Neuf critères pour une implantation réussie de la littératie organisationnelle 

• un management qui fait des compétences en santé une partie intégrante de la mission, de la structure et du fonctionnement de l’organisation et qui soutient cela en y allouant du temps et des moyens ;  

• un personnel qui est formé aux compétences en santé et qui possède lui-même les compétences communicatives nécessaires ;  

• un environnement physique qui stimule le développement des compétences en santé ;  

• un personnel qui utilise et qui développe des contenus compréhensibles dans des médias imprimés et audiovisuels et sur les réseaux sociaux ;  

• un personnel qui fait usage de stratégies qui tiennent compte des compétences en santé dans la communication interpersonnelle et qui vérifie la compréhension de la communication lors de tous les moments de contact ;  

• une organisation qui tient compte des compétences en santé dans ses modes de collaboration avec d’autres organisations ;  

• une organisation qui s’évalue et qui partage ses expériences de travail dans le domaine des compétences en santé ;  

• des usagers finaux qui sont impliqués dans le développement, la mise en œuvre et l’évaluation des services d’information sur la santé et apparentés ;  

• une organisation qui répond aux besoins des publics cibles avec une gamme de compétences en santé, sans stigmatisation. 

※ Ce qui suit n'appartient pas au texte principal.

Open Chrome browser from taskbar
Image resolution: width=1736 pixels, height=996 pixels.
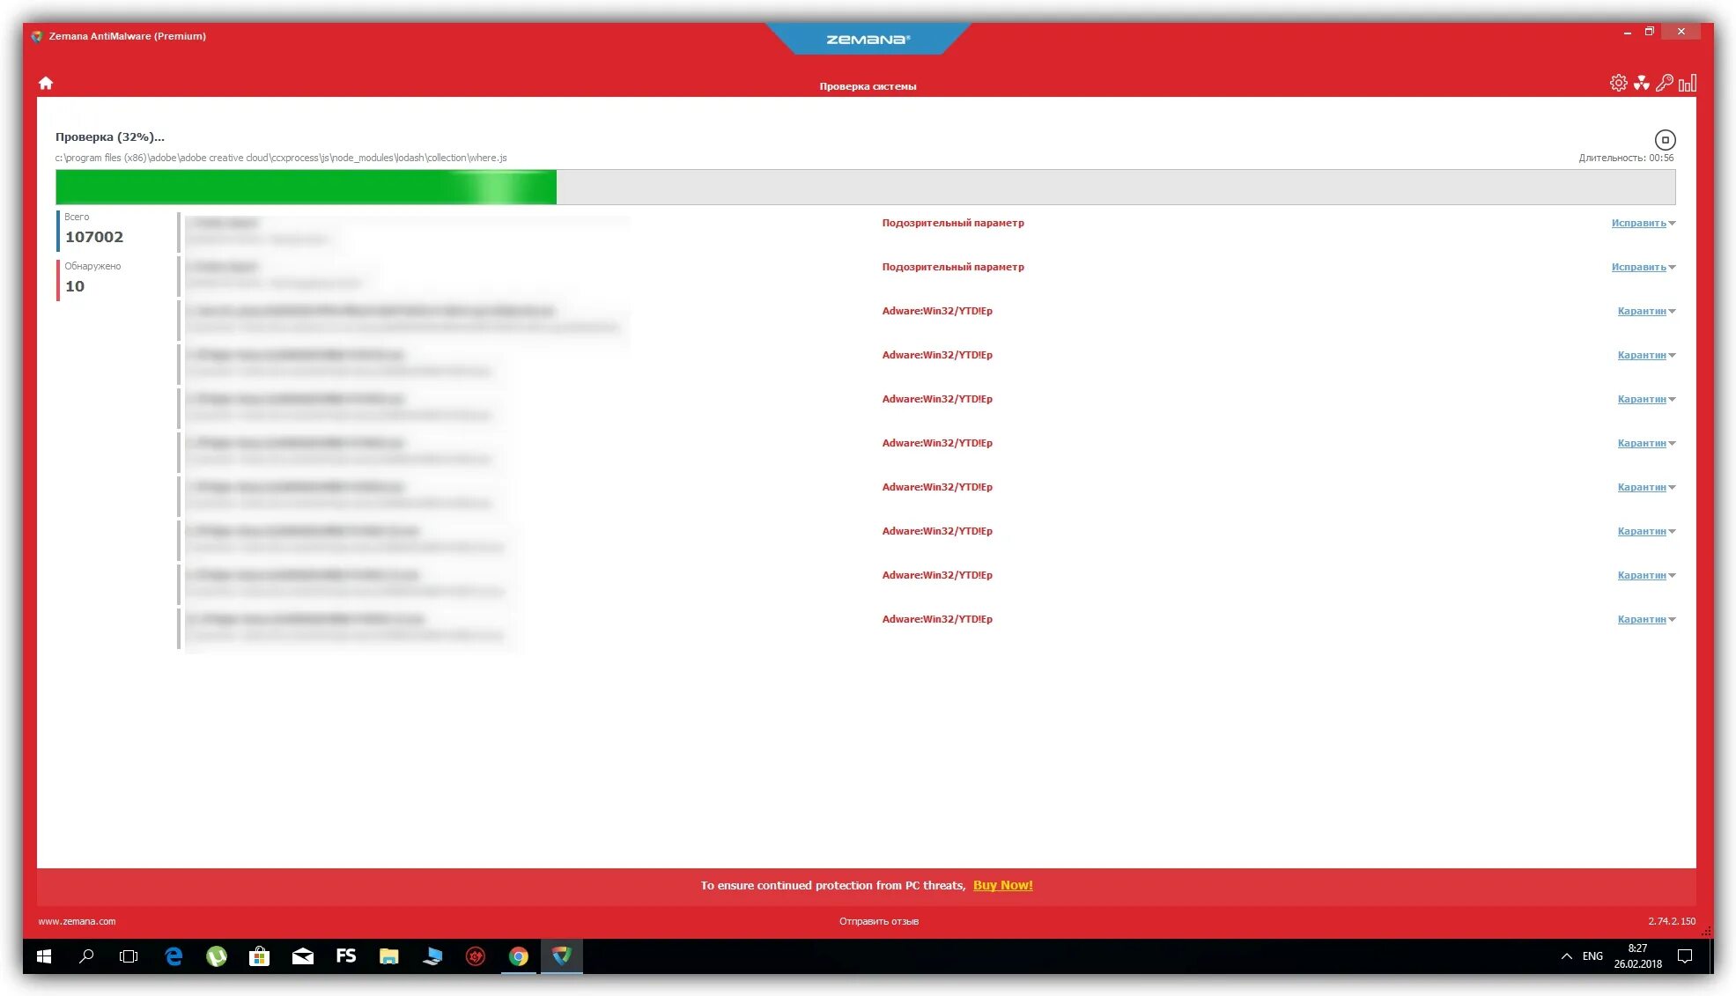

Mesurer la littératie en santé organisationnelle 

Depuis l’apparition du concept au cours des années 2000, deux approches co-existent pour mesurer la littératie en santé organisationnelle. La première dresse une liste de dix critères, dont quatre visent à proprement parler la littératie, tandis que les six autres concernent la qualité des soins, le principe de participation et la communication. La seconde approche est systémique. Elle décrit les capacités d’action d’une organisation pour améliorer la littératie en santé en s’appuyant sur les principes de la promotion de la santé. Elle se penche sur toute la communauté de pratique et valorise le processus.